Ensaios clínicos demonstraram um aumento inicial na taxa de crescimento, seguido de uma diminuição, com possíveis efeitos colaterais, como dores musculares, edema, hipotireoidismo e pancreatite, destacou o especialista.
Além disso, ele explicou que outros efeitos colaterais podem incluir ginecomastia — desenvolvimento excessivo do tecido mamário em meninos — e reações alérgicas graves, como dificuldade para respirar e urticária.
Em outro estudo realizado nos Estados Unidos, foram analisadas 11.000 crianças.

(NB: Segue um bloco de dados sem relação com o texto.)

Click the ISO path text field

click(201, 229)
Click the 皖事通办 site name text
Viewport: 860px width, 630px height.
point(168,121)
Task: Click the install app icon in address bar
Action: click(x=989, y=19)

Descobriu-se que, no caso das que recebem terapia com hormônio do crescimento sem uma deficiência real desse hormônio, o risco de desenvolver diabetes no futuro era 8,5 vezes maior, além de apresentar riscos que incluem escoliose, deslocamento da articulação do quadril, diabetes transitória, dores de cabeça, edemas e vômitos.
Propaganda Enganosa
O Ministério de Segurança Alimentar e Farmacêutica da Coreia do Sul anunciou em junho uma ofensiva, em colaboração com 17 governos locais, contra anúncios falsos ou exagerados de tratamentos com hormônio do crescimento.
Essa medida visa combater a crescente proliferação de produtos no mercado privado que prometem aumentar a estatura.
Hospitais, farmácias e empresas farmacêuticas que forem flagrados divulgando informações enganosas ou exageradas estarão sujeitos a orientações e medidas administrativas.
Essa crença difundida levou à confusão entre tratamentos destinados exclusivamente a crianças com deficiências médicas e soluções para indivíduos de estatura abaixo da média.
Ter o “melhor” filho.
No fundo, é o mesmo problema que vimos com a inscrição em academias fora da escola para que as crianças fiquem “mais espertas” que as demais. A medicação é mais um sintoma, e o mais extremo, é claro, dessa obsessão dos pais sul-coreanos em oferecer aos filhos o melhor futuro possível, em um ambiente onde, paradoxalmente, nascem cada vez menos crianças.